I felt like it was a good time to highlight some of the recent successes that the greater Jefferson area has experienced.
This list — which is far from conclusive — is a variety of items that past and current city councils have played a part in, as well as mayor, city staff, and other community leaders and organizations.
It’s easy to be critical, but not always easy to be aware of what great things have happened and are in progress.
• A very popular topic: City’s property tax rate has actually gone down the last six years. (The assessed value is what has gone up.)
• New liner and cover for the swimming pool — solving the issue of rough paint and leaking.
• Relocation, expansion and retention of two longtime local businesses: Wahl-McAtee Tire and Ace Hardware.
• Slip lining of sewer mains. (Not exciting, but necessary, and not often seen thanks to new technologies that have alleviated the need for trench digging. Streets and sewers are being addressed, even if it’s not often seen.)
• Extensive patching of concrete streets, expanded crack sealing of existing streets, surfacing of alleys.
• Resurfacing of Highway 4 from U.S. 30 — a $750,000 project of which the city only had to pay 10 percent.
• New overpass for Highway 4, alleviating any waiting for trains.
• The city has played host to several big events, including RAGBRAI (which netted more than 400 volunteers), various races, biking events, motorcycle runs, car shows, golf tournaments and festivals, to name a few. All of which have brought people to the community from near and far away — literally from around the world.
• The community passed a new school bond, which has already had positive ripple effects, including attracting new staff from large, reputable school districts, as well as attracting new, young families to the community.

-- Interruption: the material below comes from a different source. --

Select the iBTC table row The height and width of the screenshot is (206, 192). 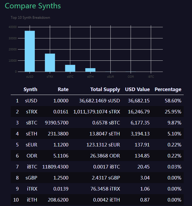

• The city has been involved in the new school project by planning new trail connecting the school to the community for students.
• The Iowa Central Community College Career Academy will be an additional, outstanding new part of this community.
• BOOST (Bringing Optimism and Opportunity to Students & Teachers), a community volunteer organization, has raised upwards of $100,000 for students and educators in its first two years.
• The airport will be getting an expansion of its runway, which will be 100 percent covered by federal grants, costing the city nothing.
• Wild Rose Casino opened in 2015 and over $3.5 million has been distributed to projects around Greene County.
• RVP-1875 and History Boy Theatre received top Iowa Tourism Awards.
• Thomas Jefferson Gardens flourishes and attracts visitors to the Welcome Center staffed by Greene County Chamber of Commerce.
• A new animal shelter is well on its way to being a reality.
• A variety of quality amenities, including beautiful city parks and golf course, swimming pool, library, community center, locally owned movie theater bringing new releases to town, a growing Deal’s Orchard, Raccoon Valley Bike Trail and a successful Greene County Fair, to name a few.
• Thirteen downtown facade projects have been completed using CDBG grants, with more renovations of roofs, empty buildings and more to be completed. Many new businesses have already expressed interest in several of the vacant buildings being renovated.
• New businesses on the Square in recent years include Sensibly Chic, ShineOn Designs/More Time, Meythaler Photography and Skeeter Creek Fabricators.
• The ability to attract Pillar Technology/Accenture with The Forge is a tremendous success for the city and our community. They are scheduled to open Sept. 7.
• The city’s ongoing partnership with Jefferson Matters: Main Street. (I encourage you to visit their page, jeffersonmatters.org, for an extensive list of projects, initiatives and accomplishments that have benefited Jefferson.)
A few recent highlights include:
• Downtown cultural improvements and additions: flower planters, hanging baskets, seasonal banners, Sally’s Alley and Arch Ally — which has had tremendous community involvement, ongoing public art installations — all of which draw people downtown.
• Tower View Team received the 2018 Governor’s Art Award.
• New wayfinding signage.
• Jefferson reached the $5 million benchmark of public/private improvements to downtown since becoming a Main Street community in 2012.
• Jefferson is looked upon as a leader in the state for rural communities, with articles and interviews in state and national publications and radio stations.
We are doing a LOT right here, and I hope you’ll join me in being proud, in being involved and in spreading some positivity in this very deserving community of great people.
Matt Wetrich serves on the Jefferson city council.